Matchup of the Day: Patton vs. Road House
Now I want you to remember that no bastard ever won a war by dying for his country. He won it by making the other poor dumb bastard die for his country. – George C. Scott, Patton
All you have to do is follow three simple rules. One, never underestimate your opponent. Expect the unexpected. Two, take it outside. Never start anything inside the bar unless it’s absolutely necessary. And three, be nice. – Patrick Swayze, Road House
Today we have something of a sequel to Friday’s Ghost Dog vs. Savage Streets matchup. Last time the films were compared according to which of the protagonists best followed the Eight Virtues of Bushido. This time around we’ll look at the leadership styles of the two warriors in Patton and Road House.
According to this Mental Floss article on Road House, the NYPD uses the film for officer training. The scene where Swayze instructs the bouncer staff “I want you to be nice until it’s time to not be nice” is considered a good example of how to handle a potentially volatile situation. This is also the philosophy Sawyze’s character Dalton follows throughout the film until the bad guys get too uppity. By contrast, George C. Scott’s General Patton is ready and raring to go kill Nazis at the outset of the film. His zest for battle and aggressive drive to achieve victory earns him the nickname “Old Blood and Guts”. In both films, the characters are brought in to establish discipline and decisiveness in a chaotic environment. With Road House, it’s a lawless bar and, eventually, a whole town. Patton, of course, is set during World War II.
This chart from Material Minds details three types of leadership styles that vary in effectiveness depending on the situation. They are as follows:
- Authoritative leadership is explained as “This type of leader typically dictates policies and procedures as well as goals. Acting often as a micromanager, this type of boss directs and controls all activities without meaningful participation by other members of the team.”
- Participative leaders “encourage group members to participate, but retain the final say over the decision-making process. Group members feel engaged in the process and are more motivated and creative.”
- Delegative, or laissez-faire, leadership is where the “leader gives little or no guidance to group members.”
When Dalton arrives at the Double Deuce bar after being hired as a “cooler”, or head bouncer, he immediately sees all sorts of crime, violence and inequity. He makes it clear to the staff that he is running the show henceforth, and proceeds to fire anyone who engages in impropriety. While the situation is not quite as out of control when Patton first arrives to take command in the film, the soldiers are demoralized with little organization. He quickly establishes stricter rules of discipline and sets his sights on achieving victory against the Germans. In both cases, the protagonist walked into an “Environment in crisis”, according to the chart above. In that type of situation, the leadership style required is Authoritarian unless the subordinates are expertly skilled. Neither the bar staff or the soldiers were operating at an expert level, so Dalton and Patton took charge as needed. (Patton’s gung-ho tendencies do get him into trouble during the film. In one instance he slaps a soldier suffering from battle fatigue for being a coward, which leads to him being censured by his commander and pilloried by the media.)

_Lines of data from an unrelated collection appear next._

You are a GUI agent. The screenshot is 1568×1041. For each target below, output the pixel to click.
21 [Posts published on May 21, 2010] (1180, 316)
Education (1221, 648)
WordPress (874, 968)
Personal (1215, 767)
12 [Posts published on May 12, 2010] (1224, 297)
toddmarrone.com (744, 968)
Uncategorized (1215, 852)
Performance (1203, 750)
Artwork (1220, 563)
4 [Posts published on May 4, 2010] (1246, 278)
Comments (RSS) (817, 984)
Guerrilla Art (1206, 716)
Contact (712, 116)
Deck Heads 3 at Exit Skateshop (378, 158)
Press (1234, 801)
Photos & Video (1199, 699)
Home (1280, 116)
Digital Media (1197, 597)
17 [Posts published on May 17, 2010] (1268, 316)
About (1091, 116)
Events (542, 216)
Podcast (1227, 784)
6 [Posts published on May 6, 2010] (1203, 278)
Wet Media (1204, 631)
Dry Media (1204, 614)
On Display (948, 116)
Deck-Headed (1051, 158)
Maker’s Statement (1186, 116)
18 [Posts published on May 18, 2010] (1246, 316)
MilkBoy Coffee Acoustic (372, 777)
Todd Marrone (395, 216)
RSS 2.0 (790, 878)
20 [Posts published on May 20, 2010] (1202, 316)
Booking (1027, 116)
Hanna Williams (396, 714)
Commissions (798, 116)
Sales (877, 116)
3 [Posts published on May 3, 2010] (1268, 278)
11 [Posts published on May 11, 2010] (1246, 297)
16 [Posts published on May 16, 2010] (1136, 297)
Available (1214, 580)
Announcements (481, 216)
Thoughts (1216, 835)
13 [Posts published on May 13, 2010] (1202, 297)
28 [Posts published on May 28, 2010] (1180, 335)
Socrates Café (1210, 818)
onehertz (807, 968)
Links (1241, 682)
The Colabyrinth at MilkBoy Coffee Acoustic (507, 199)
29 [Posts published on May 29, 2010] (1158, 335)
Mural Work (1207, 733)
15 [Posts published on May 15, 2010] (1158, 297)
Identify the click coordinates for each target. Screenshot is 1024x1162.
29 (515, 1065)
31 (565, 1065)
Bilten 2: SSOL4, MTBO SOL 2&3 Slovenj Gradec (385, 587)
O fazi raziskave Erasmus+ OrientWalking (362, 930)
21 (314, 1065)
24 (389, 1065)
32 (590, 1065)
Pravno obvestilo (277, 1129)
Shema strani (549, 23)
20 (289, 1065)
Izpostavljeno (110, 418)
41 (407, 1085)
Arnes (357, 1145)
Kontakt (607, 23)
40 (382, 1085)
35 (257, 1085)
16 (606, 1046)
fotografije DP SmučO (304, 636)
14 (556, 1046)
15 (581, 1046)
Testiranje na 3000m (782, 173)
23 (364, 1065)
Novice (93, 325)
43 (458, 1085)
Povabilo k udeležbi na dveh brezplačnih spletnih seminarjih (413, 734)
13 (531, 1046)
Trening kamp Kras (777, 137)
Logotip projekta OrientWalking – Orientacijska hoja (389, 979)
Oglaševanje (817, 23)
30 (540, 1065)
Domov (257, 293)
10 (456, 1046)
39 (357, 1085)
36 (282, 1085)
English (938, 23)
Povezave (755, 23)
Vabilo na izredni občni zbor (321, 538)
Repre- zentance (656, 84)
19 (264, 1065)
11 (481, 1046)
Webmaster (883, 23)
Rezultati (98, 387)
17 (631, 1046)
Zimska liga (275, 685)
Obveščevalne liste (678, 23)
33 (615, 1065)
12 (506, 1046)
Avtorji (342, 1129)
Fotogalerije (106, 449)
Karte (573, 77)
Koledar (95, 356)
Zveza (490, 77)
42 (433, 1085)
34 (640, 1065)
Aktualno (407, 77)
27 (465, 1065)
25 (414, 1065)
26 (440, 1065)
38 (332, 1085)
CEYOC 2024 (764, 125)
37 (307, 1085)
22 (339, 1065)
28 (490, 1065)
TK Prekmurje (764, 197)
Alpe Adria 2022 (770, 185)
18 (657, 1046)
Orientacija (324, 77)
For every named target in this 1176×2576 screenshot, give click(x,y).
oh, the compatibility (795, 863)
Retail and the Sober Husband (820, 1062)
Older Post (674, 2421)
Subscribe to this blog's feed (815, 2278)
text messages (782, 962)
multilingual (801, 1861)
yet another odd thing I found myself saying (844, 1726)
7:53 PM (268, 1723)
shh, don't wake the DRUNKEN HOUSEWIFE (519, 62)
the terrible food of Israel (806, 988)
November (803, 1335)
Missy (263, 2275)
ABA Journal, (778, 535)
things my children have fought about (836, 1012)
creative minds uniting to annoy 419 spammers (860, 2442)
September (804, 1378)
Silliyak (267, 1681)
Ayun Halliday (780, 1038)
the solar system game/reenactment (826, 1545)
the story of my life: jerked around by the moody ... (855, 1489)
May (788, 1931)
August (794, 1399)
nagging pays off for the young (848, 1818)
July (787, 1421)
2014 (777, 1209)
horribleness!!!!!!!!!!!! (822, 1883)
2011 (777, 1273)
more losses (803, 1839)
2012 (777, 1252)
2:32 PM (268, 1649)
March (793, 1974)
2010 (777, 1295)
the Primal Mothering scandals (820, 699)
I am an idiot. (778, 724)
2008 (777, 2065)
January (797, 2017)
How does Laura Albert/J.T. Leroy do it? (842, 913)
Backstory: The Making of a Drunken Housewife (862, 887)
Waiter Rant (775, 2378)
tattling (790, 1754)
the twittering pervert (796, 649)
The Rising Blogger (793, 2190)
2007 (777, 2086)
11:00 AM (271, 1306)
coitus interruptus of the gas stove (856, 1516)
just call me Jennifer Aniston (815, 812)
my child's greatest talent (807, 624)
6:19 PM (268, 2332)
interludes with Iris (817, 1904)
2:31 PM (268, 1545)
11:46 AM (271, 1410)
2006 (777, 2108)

Where Dalton and Patton differ is in their approach to getting the job done. Dalton, as it has been mentioned, seeks to de-escalate where Patton is all about charging in with guns blazing. It is true that Dalton is not involved in actual warfare (at least initially), and so he does not need to be as aggressive. It may be the case with Patton, however, that his aggressiveness is much more about who he is as a person. There is one scene in the film where another general tells Patton “I do this job because I’ve been trained to do it. You do it because you LOVE it”. Dalton does not seem to prefer conflict. In fact, there is a past incident where he killed a man in self-defense that still haunts him. There is some discrepancy in Dalton’s belief system, however. Early in the movie when his doctor/soon to be girlfriend jokingly asks if he ever wins a fight after reading his lengthy medical records, he replies “Nobody ever wins a fight”. But later on, when she tries to talk him out of going toe to toe with the villains, he says, “I’m only good at one thing, Doc. I never lose”.
In the end, Dalton ends up taking on the greedy tyrant who is draining the town. His willingness to fight inspires the rest of the townsfolk to stand up and fight as well. He sees that “it’s time to not be nice” and rises to the occasion. Patton inspires his men to face the Nazis and relentlessly pushes his way to victory. It is interesting that Patton in the film believes that it is his spiritual destiny to be victorious. Dalton says that he attained a degree in philosophy, studying “Man’s search for faith. That sort of s**t.” That aspect of their leadership style is probably too weighty to discuss here.